- SHORT PROBLEM
Write the next part of the blog post below about realizing that life has turned out differently than planned, starting right after its final sentence.

- SOURCE
───
Sunday, February 18, 2018

Antepenultimate

I’m guessing most of you, if you’re old enough, remember a day that you realized that your life was different than you planned.
And I don’t just mean at the end of the week, when you realize you haven’t made it to the grocery store again. I mean the big stuff. You’ve dreamed your whole life up to now of doing something: seeing the pyramids, being an astronaut, buying that certain car, marrying that girl, making that amount of salary. And then one day, you realize that you probably—or certainly—never will. That’s just not the way your life can go now. You missed the turn. Whether through active choices or passive ones, you wound up at this little spot on the map of your life that reads YOU ARE HERE.
I had one of those days recently. I took a look at one of my dreams and noticed that if I’d really wanted that, I should have made a different choice or two (or ten) half a decade ago. It’s a little late now.
This may be what they call a mid-life crisis. If it is, I hit it early (just like my birth.) Or I’m only going to live into my fifties. (Either is quite possible, if you think about it.)
───
- GIVEN ENTRIES
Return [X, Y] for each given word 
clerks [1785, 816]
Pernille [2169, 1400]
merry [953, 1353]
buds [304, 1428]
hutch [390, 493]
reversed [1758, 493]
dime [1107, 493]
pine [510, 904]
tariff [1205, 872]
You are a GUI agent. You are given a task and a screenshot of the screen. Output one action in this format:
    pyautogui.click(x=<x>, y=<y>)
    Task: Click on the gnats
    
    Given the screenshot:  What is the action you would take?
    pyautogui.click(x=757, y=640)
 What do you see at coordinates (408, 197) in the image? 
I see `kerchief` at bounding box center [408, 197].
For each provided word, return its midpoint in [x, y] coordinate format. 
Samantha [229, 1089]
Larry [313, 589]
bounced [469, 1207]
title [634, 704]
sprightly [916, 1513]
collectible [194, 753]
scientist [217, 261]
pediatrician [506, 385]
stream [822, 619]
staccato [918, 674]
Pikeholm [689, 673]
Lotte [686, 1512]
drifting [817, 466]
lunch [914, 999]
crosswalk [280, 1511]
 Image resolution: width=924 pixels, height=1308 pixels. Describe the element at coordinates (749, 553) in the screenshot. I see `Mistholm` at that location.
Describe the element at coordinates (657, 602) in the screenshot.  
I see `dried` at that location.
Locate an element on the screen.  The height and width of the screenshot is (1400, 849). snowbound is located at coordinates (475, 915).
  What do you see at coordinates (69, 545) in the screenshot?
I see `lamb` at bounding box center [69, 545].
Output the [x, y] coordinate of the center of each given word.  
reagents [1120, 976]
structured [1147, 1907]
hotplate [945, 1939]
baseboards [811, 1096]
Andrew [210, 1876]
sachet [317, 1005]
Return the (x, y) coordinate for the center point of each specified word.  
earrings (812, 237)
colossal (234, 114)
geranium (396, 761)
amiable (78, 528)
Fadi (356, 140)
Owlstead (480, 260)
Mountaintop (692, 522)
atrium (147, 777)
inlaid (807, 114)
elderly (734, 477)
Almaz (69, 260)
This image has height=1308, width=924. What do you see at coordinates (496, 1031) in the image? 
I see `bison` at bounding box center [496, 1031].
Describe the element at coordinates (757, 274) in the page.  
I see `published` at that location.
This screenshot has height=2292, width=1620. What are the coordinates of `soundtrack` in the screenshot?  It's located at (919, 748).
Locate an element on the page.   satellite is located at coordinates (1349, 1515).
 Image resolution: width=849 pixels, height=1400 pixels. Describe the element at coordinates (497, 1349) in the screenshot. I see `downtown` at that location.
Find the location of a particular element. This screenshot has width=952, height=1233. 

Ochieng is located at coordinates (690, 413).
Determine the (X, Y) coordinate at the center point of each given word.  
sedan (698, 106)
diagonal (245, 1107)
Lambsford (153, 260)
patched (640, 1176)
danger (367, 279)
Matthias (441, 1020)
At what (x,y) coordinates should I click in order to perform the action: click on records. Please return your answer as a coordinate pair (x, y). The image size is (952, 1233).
───
- SOLVED EXERCISE
And these missed turns on the road of your life don’t generally come along on sunny days as you travel a bucolic byway beneath a few wooly clouds and flash a grin at the flabbergasted bunnies by the culvert. You’d notice then. They come in the sleet storms, thieving fingers of wind striving to steal your hat from your head and breath from your lungs, two raindrops tickling coldly down the back of your neck. You haven’t seen the sun for days, it seems, and even God is silent when you stop to ask for directions.
To change the metaphor, it’s like living in a novel.  There comes a point in every good story when things get hard and dangerous, wild and wooly. The hero goes down for the count (and it’s usually his own fault). And if you’re not one of those heretics who skip to the end of the book first, you almost don’t want to keep reading; because there is no way under heaven it’s going to turn out like you hope it will. The sea pours into the dike. The plane’s engines start to cough. Edmund heads off with the White Witch. Frodo lies still under the cliffs of Cirith Ungol. Bigwig is in the wire. David stares at Uriah with fear and frustration and murder in his heart. Adam grasps a fruit in desperation.
God hangs on a cross.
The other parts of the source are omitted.